*What is required:* Omit the pictures and extract only the lines from the line containing "Given: Click the" to the end of the material, each exactly as written.

== Study material ==

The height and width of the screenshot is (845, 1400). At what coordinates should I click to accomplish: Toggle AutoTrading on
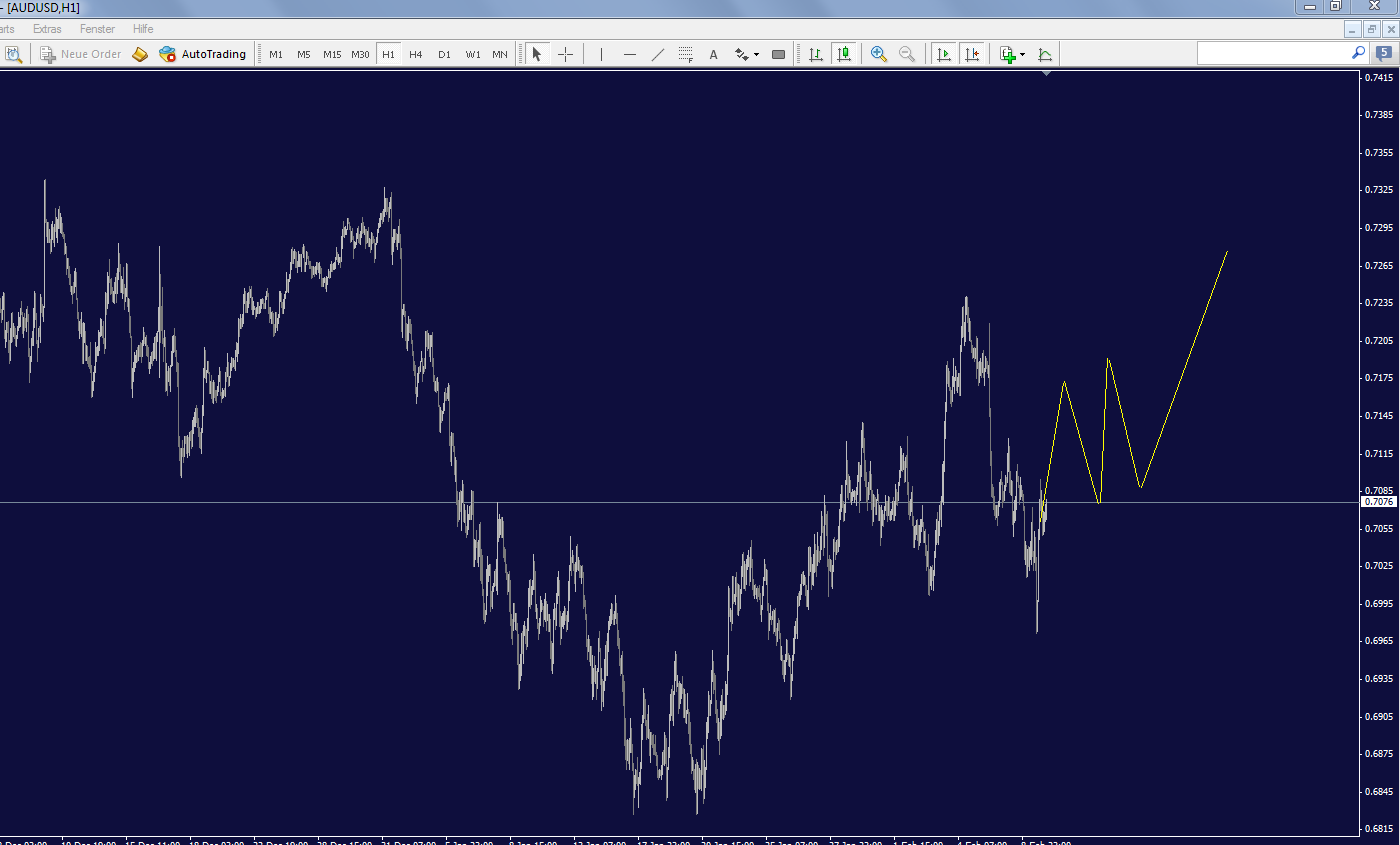tap(202, 54)
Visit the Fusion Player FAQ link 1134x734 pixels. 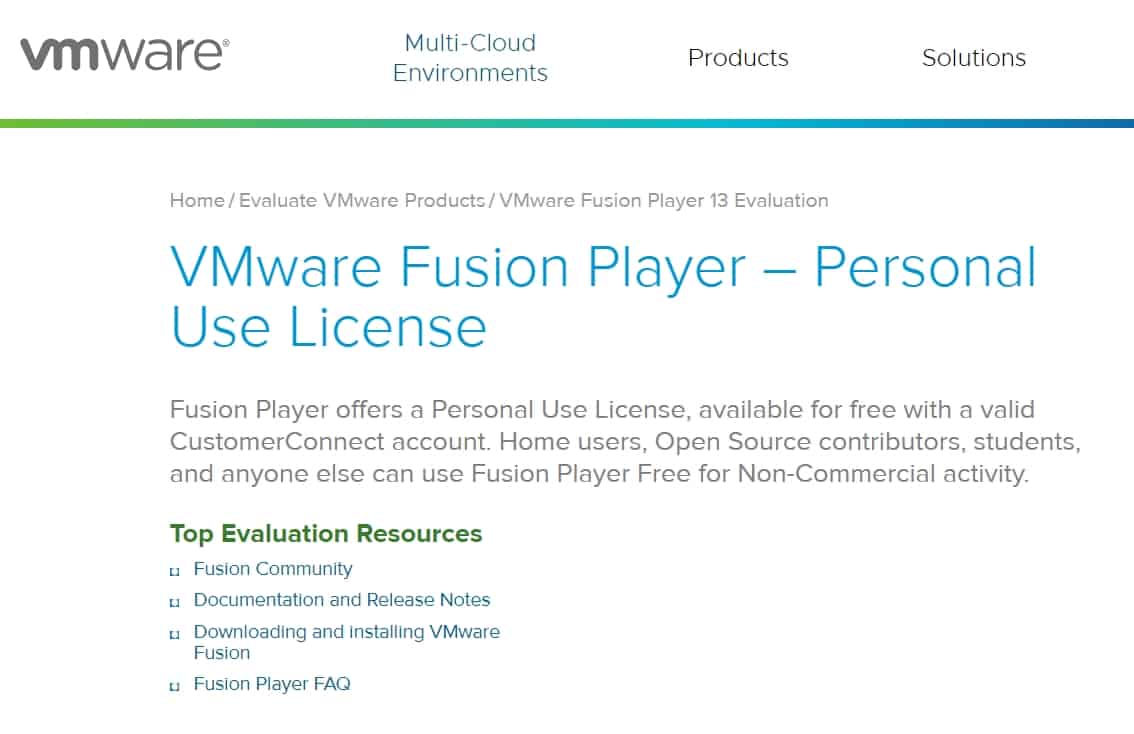[x=272, y=684]
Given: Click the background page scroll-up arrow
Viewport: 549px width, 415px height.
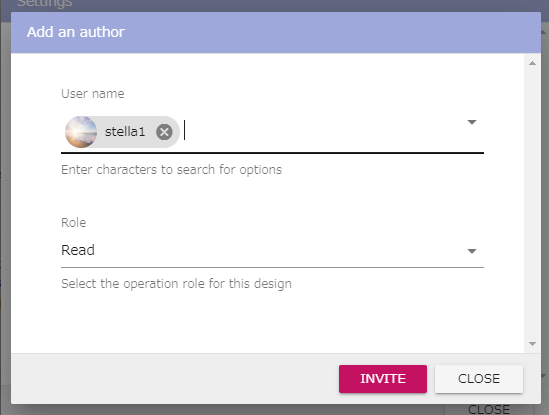Looking at the screenshot, I should pos(543,32).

===

*Solution for this exercise:*
Given: Click the background page scroll-up arrow
Viewport: 549px width, 415px height.
Looking at the screenshot, I should pos(543,32).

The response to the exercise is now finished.